-- Directions for this task --
Reply with only a number, the count of lines in the listing that include the word "closing".

Content starts

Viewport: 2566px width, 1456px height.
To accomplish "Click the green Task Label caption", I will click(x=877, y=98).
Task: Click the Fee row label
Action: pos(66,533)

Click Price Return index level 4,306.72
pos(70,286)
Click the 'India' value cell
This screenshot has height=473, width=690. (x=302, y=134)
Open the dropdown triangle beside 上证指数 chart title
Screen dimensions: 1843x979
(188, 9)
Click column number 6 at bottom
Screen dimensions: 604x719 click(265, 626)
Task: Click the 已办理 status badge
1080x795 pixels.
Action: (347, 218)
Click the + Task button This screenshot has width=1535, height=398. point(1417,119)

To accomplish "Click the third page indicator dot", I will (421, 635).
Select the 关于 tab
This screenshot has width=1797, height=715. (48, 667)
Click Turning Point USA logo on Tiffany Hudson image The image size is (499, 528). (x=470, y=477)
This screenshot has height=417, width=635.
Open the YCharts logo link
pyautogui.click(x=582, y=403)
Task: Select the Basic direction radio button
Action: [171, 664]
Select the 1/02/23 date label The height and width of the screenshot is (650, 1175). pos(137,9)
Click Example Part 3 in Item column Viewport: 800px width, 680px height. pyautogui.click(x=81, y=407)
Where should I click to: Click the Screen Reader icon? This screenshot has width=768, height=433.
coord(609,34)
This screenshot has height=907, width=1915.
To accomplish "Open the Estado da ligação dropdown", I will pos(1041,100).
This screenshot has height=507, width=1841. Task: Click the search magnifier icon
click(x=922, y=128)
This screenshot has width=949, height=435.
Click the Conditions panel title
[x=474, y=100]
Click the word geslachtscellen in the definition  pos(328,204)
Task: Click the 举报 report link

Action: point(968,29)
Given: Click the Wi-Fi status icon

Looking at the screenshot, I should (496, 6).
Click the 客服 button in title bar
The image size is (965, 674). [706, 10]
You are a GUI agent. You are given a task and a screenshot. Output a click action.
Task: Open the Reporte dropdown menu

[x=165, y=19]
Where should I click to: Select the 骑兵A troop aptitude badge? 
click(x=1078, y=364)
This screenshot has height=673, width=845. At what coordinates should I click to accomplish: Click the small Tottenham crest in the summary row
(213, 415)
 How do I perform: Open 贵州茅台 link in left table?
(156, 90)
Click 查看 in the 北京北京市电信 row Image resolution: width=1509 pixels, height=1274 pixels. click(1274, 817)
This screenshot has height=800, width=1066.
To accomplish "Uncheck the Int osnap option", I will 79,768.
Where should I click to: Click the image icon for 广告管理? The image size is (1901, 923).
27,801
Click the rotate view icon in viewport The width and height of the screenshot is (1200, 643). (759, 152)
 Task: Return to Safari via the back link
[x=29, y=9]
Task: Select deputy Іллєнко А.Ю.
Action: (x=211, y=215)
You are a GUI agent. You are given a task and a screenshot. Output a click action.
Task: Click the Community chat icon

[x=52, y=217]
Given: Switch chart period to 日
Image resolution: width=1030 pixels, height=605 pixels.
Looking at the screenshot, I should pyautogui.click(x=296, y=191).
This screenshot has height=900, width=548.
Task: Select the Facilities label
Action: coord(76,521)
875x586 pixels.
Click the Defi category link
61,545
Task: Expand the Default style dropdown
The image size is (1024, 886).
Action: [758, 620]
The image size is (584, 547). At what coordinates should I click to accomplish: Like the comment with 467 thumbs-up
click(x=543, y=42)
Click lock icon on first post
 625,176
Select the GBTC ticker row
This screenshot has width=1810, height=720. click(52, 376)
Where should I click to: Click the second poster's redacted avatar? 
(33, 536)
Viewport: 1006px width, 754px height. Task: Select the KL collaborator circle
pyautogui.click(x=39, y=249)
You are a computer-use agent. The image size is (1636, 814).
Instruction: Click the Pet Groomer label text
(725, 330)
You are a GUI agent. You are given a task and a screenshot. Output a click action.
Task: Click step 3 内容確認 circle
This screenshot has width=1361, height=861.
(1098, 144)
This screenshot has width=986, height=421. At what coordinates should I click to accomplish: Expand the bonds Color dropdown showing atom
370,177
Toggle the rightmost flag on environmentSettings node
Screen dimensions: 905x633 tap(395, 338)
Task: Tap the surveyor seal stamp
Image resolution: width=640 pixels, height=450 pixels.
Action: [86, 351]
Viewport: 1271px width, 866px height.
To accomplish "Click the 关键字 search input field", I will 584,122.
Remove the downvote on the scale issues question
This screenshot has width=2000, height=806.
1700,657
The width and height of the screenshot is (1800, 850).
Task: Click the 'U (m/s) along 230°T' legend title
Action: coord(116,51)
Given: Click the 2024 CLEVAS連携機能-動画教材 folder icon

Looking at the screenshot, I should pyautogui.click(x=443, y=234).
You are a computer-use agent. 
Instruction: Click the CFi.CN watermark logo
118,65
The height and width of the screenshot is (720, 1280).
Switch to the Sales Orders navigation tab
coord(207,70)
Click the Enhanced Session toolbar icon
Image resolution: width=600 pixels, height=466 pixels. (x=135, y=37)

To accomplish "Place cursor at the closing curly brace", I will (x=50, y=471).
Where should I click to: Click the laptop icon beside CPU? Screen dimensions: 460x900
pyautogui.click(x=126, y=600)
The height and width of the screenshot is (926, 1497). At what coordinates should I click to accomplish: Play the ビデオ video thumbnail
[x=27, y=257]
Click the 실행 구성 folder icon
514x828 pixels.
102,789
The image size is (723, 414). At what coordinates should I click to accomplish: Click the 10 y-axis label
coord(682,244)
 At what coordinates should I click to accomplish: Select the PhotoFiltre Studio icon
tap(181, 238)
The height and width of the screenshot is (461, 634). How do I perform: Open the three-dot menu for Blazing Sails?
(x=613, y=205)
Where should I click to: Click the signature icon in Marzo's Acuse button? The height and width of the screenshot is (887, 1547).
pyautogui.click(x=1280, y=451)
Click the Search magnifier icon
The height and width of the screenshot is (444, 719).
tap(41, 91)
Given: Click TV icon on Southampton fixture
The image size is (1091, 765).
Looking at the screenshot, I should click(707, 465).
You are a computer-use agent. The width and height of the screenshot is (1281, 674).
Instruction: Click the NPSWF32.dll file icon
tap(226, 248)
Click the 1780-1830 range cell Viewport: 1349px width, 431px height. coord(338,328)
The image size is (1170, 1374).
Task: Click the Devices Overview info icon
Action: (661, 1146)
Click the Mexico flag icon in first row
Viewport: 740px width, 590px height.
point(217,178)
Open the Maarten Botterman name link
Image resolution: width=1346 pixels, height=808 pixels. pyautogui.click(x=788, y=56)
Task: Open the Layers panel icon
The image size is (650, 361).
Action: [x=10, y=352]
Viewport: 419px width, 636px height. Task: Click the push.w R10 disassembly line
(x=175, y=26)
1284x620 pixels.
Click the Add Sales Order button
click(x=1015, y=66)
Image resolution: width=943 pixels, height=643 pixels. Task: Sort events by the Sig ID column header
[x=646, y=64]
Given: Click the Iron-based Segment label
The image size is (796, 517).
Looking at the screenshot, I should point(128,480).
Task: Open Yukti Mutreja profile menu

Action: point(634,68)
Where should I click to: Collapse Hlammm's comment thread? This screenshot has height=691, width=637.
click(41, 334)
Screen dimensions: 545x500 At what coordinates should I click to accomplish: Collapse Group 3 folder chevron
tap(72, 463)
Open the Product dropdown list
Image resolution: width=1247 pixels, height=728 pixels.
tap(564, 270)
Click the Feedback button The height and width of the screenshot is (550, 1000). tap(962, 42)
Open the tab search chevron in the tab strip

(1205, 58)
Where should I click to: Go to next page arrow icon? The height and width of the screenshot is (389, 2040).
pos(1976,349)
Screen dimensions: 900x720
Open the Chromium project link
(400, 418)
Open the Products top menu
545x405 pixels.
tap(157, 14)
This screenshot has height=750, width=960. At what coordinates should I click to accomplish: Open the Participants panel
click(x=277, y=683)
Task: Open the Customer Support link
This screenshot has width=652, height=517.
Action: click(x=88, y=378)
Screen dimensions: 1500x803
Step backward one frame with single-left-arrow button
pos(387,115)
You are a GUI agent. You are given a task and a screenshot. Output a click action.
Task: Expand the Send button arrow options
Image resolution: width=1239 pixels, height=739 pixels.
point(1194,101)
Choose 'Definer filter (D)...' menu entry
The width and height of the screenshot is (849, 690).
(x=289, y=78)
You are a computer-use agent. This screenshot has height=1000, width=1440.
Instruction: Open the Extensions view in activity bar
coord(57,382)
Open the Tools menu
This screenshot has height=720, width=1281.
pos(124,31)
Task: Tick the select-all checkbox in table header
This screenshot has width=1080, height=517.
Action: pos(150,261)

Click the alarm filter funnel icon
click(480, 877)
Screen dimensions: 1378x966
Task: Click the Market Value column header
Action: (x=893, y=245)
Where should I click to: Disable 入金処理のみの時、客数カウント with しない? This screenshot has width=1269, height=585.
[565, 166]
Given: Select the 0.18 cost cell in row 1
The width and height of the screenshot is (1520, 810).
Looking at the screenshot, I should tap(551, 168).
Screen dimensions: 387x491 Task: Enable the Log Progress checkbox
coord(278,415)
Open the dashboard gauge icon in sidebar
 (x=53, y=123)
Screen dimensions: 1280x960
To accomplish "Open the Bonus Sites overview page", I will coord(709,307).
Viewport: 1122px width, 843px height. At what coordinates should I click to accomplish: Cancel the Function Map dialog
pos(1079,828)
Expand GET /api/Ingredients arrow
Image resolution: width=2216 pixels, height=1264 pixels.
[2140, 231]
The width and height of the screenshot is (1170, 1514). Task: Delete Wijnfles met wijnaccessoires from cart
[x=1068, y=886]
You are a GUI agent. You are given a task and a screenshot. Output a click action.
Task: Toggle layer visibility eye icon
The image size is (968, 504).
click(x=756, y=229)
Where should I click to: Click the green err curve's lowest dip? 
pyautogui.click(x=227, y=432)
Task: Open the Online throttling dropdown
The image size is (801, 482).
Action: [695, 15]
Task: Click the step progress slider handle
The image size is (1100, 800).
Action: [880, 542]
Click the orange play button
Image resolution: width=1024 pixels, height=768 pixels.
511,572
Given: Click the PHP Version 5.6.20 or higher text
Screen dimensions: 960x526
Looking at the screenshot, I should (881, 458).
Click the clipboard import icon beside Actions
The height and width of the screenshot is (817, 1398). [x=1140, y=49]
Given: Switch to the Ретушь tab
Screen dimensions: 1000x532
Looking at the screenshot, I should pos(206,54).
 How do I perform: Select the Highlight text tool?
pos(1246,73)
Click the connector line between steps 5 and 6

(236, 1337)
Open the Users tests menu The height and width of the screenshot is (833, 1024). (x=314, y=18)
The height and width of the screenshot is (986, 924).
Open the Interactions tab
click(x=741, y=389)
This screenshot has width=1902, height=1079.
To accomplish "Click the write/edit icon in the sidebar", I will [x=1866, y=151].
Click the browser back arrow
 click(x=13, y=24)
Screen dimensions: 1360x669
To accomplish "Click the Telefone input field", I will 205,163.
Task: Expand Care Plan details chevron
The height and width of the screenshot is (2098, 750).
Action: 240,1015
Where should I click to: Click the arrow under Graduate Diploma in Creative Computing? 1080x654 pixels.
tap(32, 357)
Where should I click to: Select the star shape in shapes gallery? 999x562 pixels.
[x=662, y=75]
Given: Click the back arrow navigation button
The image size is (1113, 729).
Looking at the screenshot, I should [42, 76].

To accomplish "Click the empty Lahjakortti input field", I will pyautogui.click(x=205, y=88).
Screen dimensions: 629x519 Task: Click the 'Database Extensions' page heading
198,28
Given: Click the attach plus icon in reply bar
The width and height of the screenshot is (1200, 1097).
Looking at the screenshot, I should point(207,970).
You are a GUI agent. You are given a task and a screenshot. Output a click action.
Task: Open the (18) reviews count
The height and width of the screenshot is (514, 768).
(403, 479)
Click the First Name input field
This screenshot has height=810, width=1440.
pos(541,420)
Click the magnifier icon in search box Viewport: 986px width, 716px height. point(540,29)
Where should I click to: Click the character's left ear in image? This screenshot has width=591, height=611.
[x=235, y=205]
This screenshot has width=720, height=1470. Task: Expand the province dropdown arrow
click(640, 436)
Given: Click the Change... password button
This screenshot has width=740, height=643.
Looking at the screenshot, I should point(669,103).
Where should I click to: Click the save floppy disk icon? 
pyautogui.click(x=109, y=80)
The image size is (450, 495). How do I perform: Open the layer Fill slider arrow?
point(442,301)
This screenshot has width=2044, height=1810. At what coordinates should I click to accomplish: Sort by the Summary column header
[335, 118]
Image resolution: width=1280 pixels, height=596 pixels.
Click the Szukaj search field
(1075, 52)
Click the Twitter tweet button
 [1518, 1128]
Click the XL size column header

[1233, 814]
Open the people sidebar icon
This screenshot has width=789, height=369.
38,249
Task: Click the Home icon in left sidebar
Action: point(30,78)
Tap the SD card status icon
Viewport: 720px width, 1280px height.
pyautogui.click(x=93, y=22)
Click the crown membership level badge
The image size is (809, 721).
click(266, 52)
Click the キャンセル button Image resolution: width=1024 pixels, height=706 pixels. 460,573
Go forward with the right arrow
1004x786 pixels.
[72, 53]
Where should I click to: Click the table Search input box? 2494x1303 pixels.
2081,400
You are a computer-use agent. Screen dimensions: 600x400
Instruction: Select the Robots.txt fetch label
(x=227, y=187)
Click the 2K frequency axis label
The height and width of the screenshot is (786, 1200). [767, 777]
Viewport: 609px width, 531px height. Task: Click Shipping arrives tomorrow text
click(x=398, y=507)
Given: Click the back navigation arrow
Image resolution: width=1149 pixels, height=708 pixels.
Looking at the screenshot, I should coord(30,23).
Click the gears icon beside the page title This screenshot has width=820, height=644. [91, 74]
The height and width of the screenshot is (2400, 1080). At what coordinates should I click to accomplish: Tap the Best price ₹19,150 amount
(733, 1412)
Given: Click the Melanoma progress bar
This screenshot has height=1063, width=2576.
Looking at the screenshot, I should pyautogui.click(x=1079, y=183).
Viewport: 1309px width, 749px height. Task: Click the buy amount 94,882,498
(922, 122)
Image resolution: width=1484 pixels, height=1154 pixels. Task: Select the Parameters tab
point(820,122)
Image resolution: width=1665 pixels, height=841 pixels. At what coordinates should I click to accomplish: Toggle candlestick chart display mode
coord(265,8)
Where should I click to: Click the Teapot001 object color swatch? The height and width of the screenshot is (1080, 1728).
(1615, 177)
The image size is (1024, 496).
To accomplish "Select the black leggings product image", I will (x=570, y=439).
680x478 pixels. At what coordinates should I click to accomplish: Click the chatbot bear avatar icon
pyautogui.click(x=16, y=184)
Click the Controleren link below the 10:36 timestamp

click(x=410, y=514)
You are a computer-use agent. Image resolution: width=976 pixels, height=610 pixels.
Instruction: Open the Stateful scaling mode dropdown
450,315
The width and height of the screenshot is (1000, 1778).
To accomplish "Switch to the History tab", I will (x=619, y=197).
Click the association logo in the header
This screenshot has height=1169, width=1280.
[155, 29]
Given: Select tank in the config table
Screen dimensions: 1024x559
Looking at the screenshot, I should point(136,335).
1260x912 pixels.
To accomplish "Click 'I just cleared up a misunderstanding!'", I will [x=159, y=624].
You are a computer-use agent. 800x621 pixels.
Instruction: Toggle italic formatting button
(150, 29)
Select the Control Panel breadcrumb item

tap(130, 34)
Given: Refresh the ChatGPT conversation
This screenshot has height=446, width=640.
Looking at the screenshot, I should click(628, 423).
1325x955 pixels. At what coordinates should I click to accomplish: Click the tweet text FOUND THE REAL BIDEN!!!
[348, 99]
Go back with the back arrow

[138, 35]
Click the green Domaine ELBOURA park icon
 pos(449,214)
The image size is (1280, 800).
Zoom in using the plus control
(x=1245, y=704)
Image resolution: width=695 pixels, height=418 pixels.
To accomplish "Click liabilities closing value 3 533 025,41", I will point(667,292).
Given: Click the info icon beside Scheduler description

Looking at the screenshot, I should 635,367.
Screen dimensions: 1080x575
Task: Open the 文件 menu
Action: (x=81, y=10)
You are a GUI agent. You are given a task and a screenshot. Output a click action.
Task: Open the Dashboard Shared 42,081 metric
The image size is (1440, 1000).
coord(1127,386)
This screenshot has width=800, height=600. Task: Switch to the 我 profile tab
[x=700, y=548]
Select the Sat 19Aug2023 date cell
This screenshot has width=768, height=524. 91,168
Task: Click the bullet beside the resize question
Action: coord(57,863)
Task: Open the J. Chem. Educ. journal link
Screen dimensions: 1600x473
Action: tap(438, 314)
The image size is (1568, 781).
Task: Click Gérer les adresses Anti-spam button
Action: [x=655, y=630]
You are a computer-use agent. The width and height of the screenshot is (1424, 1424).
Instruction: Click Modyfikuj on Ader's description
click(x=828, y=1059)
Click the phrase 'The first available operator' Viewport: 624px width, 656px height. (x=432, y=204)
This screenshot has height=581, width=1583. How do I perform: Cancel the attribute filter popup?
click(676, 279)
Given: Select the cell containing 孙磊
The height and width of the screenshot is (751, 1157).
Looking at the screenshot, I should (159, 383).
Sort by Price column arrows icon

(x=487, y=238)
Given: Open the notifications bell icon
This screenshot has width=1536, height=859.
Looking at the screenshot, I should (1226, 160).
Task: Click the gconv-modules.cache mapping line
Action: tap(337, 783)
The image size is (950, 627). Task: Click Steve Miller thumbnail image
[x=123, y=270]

Content ends

-- Expected answer --
2